───── DATA EXTRACTS ─────
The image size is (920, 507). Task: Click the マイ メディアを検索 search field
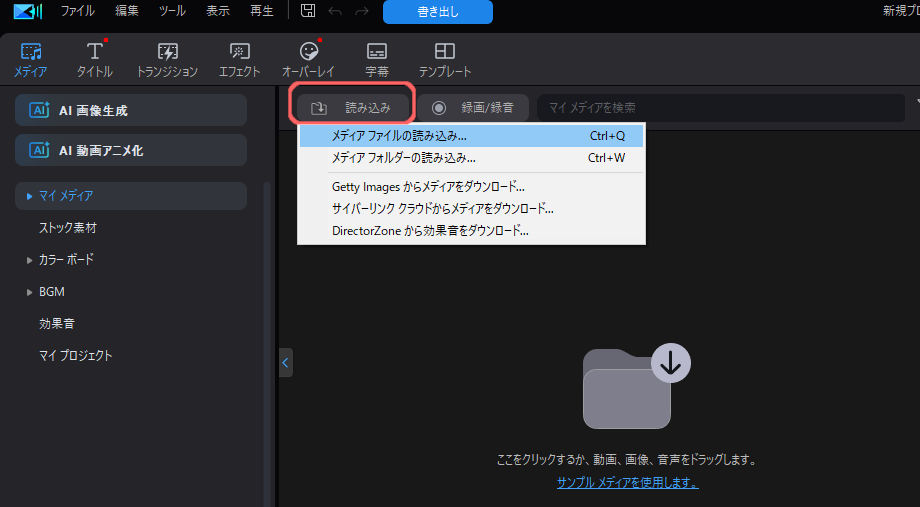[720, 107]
─────
───── DATA EXTRACTS ─────
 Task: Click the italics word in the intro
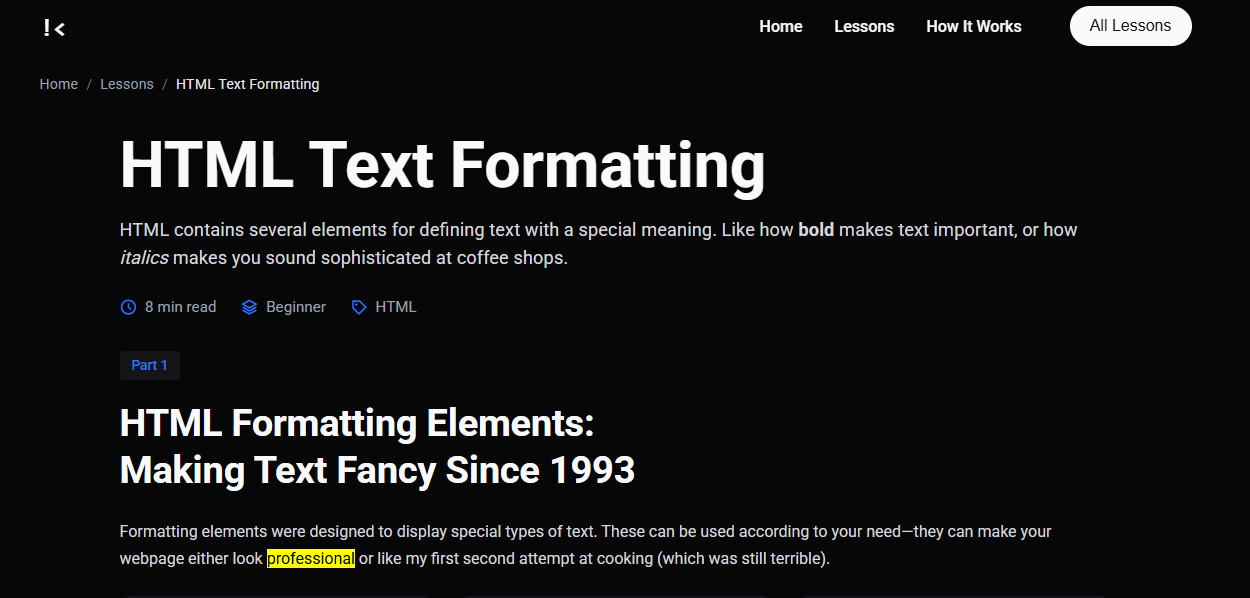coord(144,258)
─────
───── DATA EXTRACTS ─────
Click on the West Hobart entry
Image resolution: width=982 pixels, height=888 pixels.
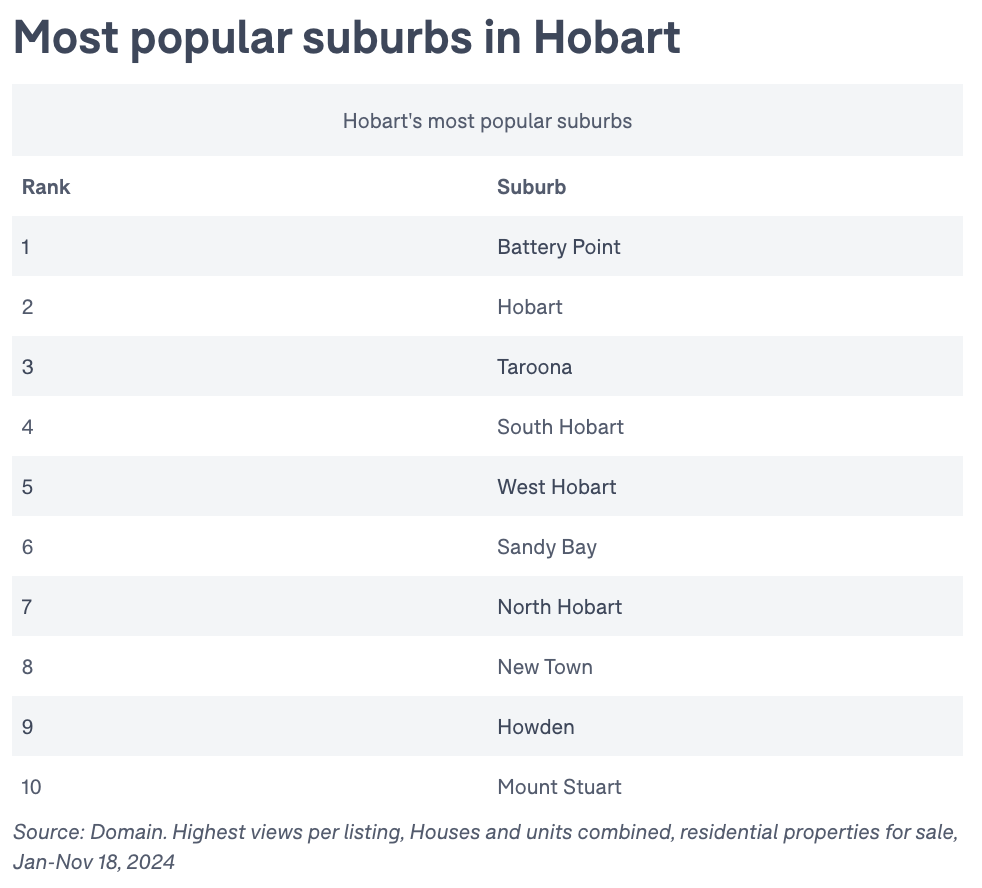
─────
(WHAT TO DO)
Restate word for word the entries above from the line with "Click on the West Hobart entry" through the line with "Image resolution: width=982", inclusive, leaving out everything else.

(RESULT)
Click on the West Hobart entry
Image resolution: width=982 pixels, height=888 pixels.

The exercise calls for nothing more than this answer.